Fueling the Future: An Overview of Alternative Transportation Energy
February 1, 2019
Both shippers and carriers have a lot to consider as they aim to diversify their mix of transportation energy. It’s a balancing act involving several factors, including capital investment, cost of consumption, available infrastructure, and sustainability goals.
While traditional diesel will likely remain the standard heavy-duty transportation fuel of choice for the near future, other forms of energy are slowly becoming more viable options. Each one offers potential benefits and obstacles to overcome.
In his article covering the Challenges of Alternative Energy in Transportation, Breakthrough’s Applied Knowledge Director, Brett Wetzel, notes the industry has reached a point at which many are waiting and watching as early adopters make the first moves in the alternative energy space. The market has much work to do to overcome the challenges of cost of entry, infrastructure limitations, and lack of awareness, as well as a need for standardization.
A 2018 report from the International Energy Agency (IEA) found that, while adoption of renewable energy in the transportation sector is expected to grow by 19 percent between 2018 and 2023, transportation lags behind the power and heat sectors with the lowest penetration of renewables.
At Breakthrough’s 2018 Mercury Group conference, we noted data showing that transportation surpassed power generation for being the most carbon-intensive industry in 2016. Historically, the power sector’s reliance on coal made it one of the most harmful and “dirty” industries in terms of energy use. In recent years, however, the power sector has significantly reduced its carbon footprint while transportation still relies heavily on crude oil refined products—another niche of famously dirty energy sources. Now, it’s transportation’s turn to follow in power’s footsteps and pursue ways to cut emissions.
Wetzel says, amid all the optimism surrounding advancements in sustainable transportation, industry players should work together to clear the way for alternative energy use.
“These challenges must be scaled collectively by the transportation industry to proliferate the adoption of diverse energy types.”
Taking a closer look at four main types of alternative energies will help shippers identify strategies that make the most sense for their organization’s transportation strategy.

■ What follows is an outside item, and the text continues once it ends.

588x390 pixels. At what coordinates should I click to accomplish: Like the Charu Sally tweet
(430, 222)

1. Biodiesel, Renewable Diesel
The federal government encourages adoption of alternative fuels, specifically in transportation, through the Renewable Fuel Standard (RFS) program. This program requires blending of alternative fuels—such as renewable diesel, biodiesel, ethanol, and renewable natural gas (which we will address later)—with fossil fuel supplies, to incrementally decrease greenhouse gas emissions.
As the government raises minimum blending requirements each year, existing market share will diffuse among a wider mix of fuel types. The idea behind this program is to promote gradual adoption of new energy rather than enforcing it all at once. RFS is also the reason ethanol is found in the gasoline that fuels your car or personal vehicle. Find out more about the RFS program on the Breakthrough blog.

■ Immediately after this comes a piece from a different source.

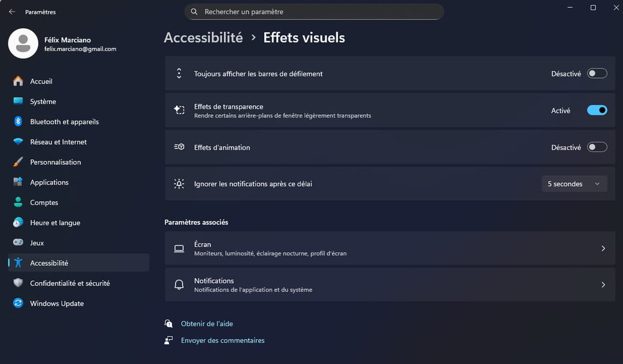
Task: Click the Accueil home icon
Action: [x=18, y=81]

Examples of common biodiesel and biofuel mixes seen at most fueling stations include E10, B5, and B2. Additionally, B20 is a biodiesel mix that is required in Minnesota during the summer months.
Renewable diesel is derived from the same feedstock types as biodiesel. The process of hydrotreating, which is commonly used in oil refineries, creates a product that is nearly identical to conventional diesel fuel.

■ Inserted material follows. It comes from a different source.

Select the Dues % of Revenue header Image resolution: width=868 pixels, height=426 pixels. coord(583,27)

Opportunities and Challenges: The most limiting aspect of biodiesel and similar advanced biofuels is that they are only used for blending. Pure biodiesel cannot be used in colder temperatures because it can crystalize and gel, potentially damaging a truck’s engine. For this reason, most major engine manufacturers void warranties if a blend above 20 percent is used in a diesel engine.
Renewable diesel’s biggest benefit is that it can be a direct replacement for traditional diesel and can be used in common diesel engines, but the cost of production is high barring more widespread use throughout the industry.
Sustainability: Both biodiesel and renewable diesel are non-fossil fuels made from organic waste such as vegetable oil and animal fats, making them more sustainable fuel types when compared to traditional crude oil refined products. .
Biodiesel and biofuels currently dominate diesel alternatives on a national scale due to state-level blending requirements and the renewable fuel standard program. Most renewable diesel is sold in California where the state’s Low Carbon Fuel Standard makes it competitive with traditional diesel prices. Pure renewable diesel product emits 60 percent fewer lifecycle emissions than traditional diesel making it an attractive option from an emissions standpoint, however the cost of production makes it a challenge to singularly adopt across fleets.
The cost of renewable diesel, as well as other alternative fuels, continually become more affordable as new regulations and incentives create a competitive landscape.
2. Natural Gas
Compressed natural gas (CNG) was a top alternative in consumer vehicles decades ago, but has continued to gain market share in the heavy-duty transportation space as of late. The fuel itself offers a low, stable price point, and reduced emissions compared to diesel.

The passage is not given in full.